# GASLOW - contents indicator?



## Rapide561 (Oct 1, 2005)

Ciao

I have two Gaslow cylinders with a "gadget" between them. I thought the gadget was measuring the gas pressure, but from the info on the Gaslow website, it appears to be telling me roughly how much gas is left inside the cylinder?

http://www.gaslow.co.uk/pages/home.htm

The link takes you straight to the relevant page.

I am not bothered one way or the other, but does anyone have any thoughts on what the gadget is actually doing?

I have emailed Gaslow but as usual they do not reply!

Russell


----------



## klubnomad (Mar 6, 2006)

Rapide561 said:


> it appears to be telling me roughly how much gas is left inside the cylinder?
> 
> Russell


Russ

Thats exactly what it does.

Dave

656


----------



## Rapide561 (Oct 1, 2005)

*Contents*

Hi Dave

Thanks for the quick response!

Am I missing something then, or, would it be possible for all motorhomers to fit that gadget to a Calor system? The contents of the gas cylinder has been discussed many times and I wonder if that is the answer? It would be particularly beneficial to vans with one cylinder.

Or am I missing something too technical for my capabilities?

Russell


----------



## Waleem (Nov 1, 2006)

Russell
I have a similar, non-Gaslow gauge fitted to my system. My understanding is that they are not really very effective, because although they are supposed to register bottle contents, they do it by measuring pressure left in the bottle. Problem is, the pressure doesnt vary much until just before the bottle is empty, so forget having a progressive readout !
This is what I have been told, and certainly, my gauge doesnt give any really useful readings.......


----------



## Rapide561 (Oct 1, 2005)

*Gas guage*

Hi

According to the guage, it it pretty full.
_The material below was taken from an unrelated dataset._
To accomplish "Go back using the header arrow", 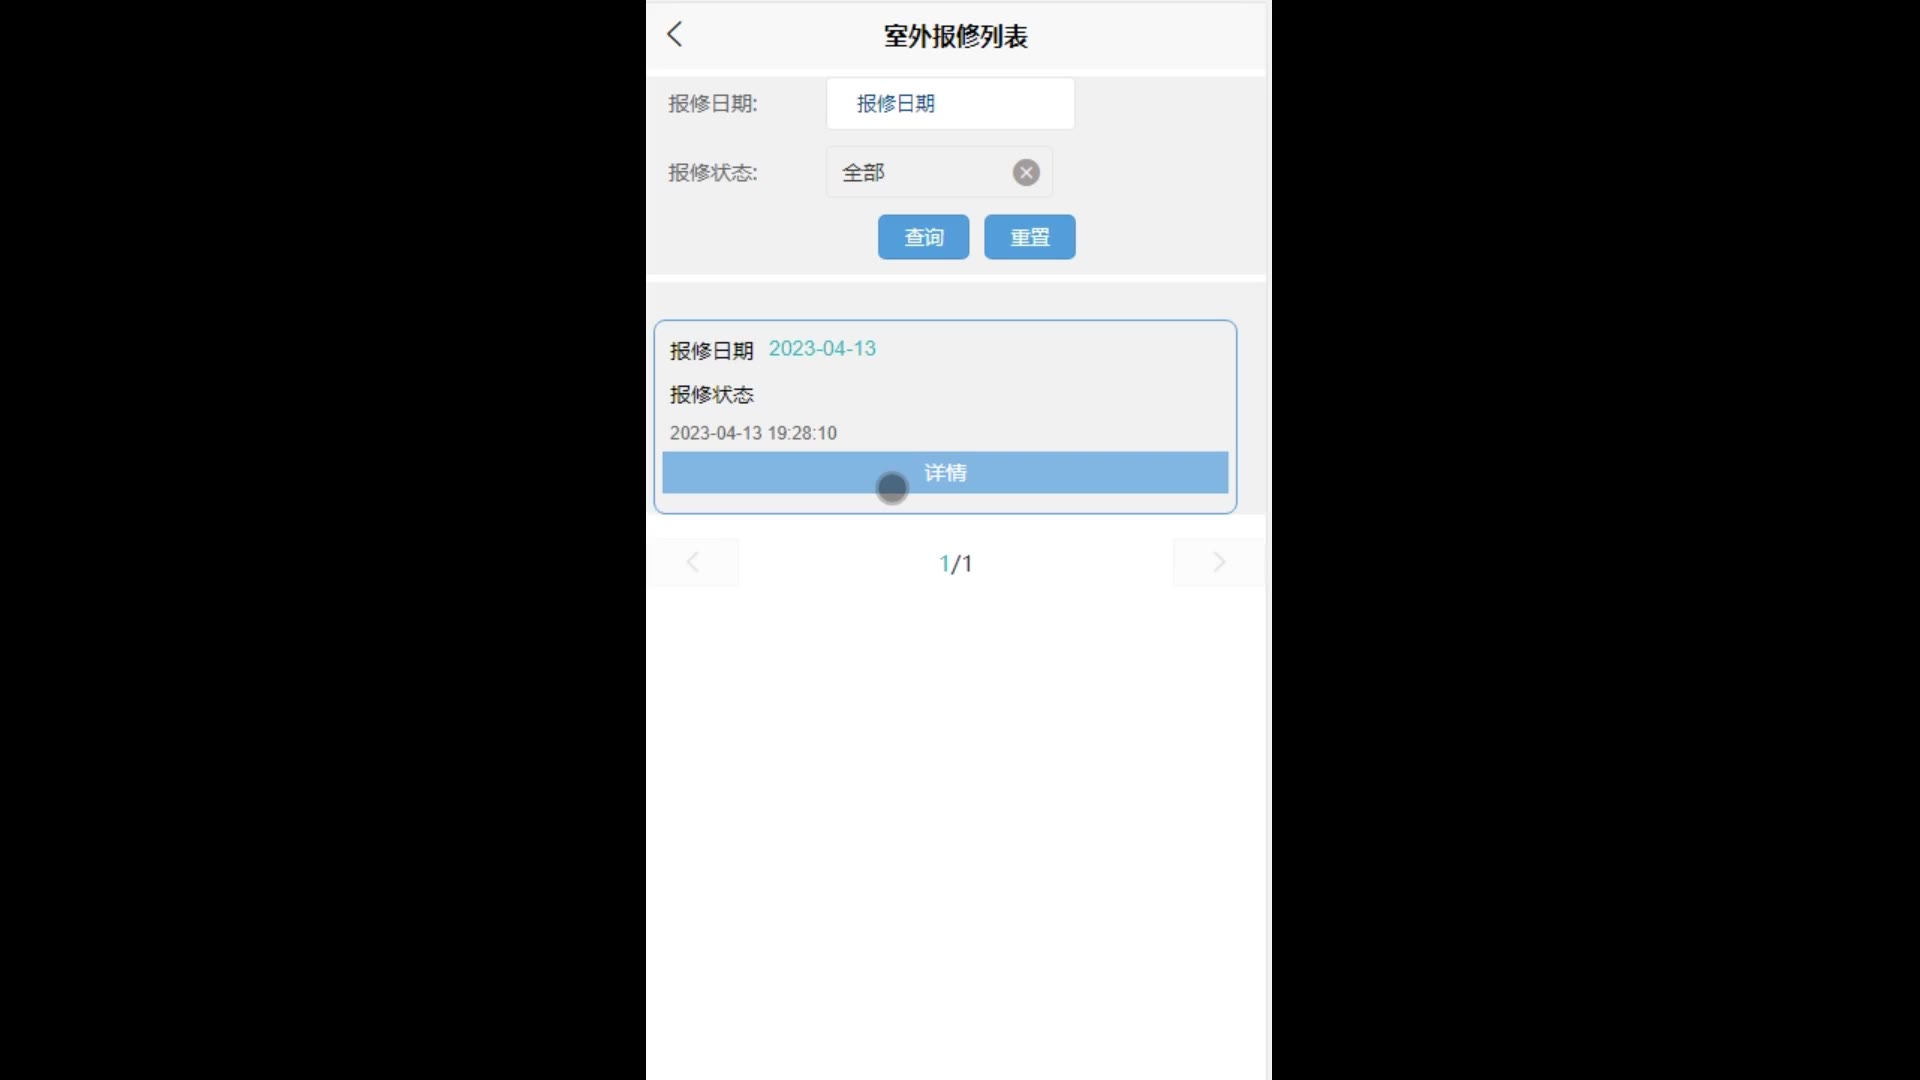I will [675, 35].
According to a magnetic stick on thing, it is pretty full.

I will look again in a week or so!

Russell


----------



## bognormike (May 10, 2005)

The guages aren't very accurate; I've found that if it's showing a reading of anything less than full, it's nearly empty


----------



## 97353 (Jan 20, 2006)

Russell,

John is 100% correct. Any gas that is stored in liquid form will maintain a steady pressure reading virtually until the last of the liquid evaporates. We were taught that the only way to measure the contents of such a cylinder is to weigh it, subtract the weight of the empty cylinder (the tare weight), then multiply the weight of the liquid by the yield (volume) per unit of mass. Normally, this just ain't worth the effort...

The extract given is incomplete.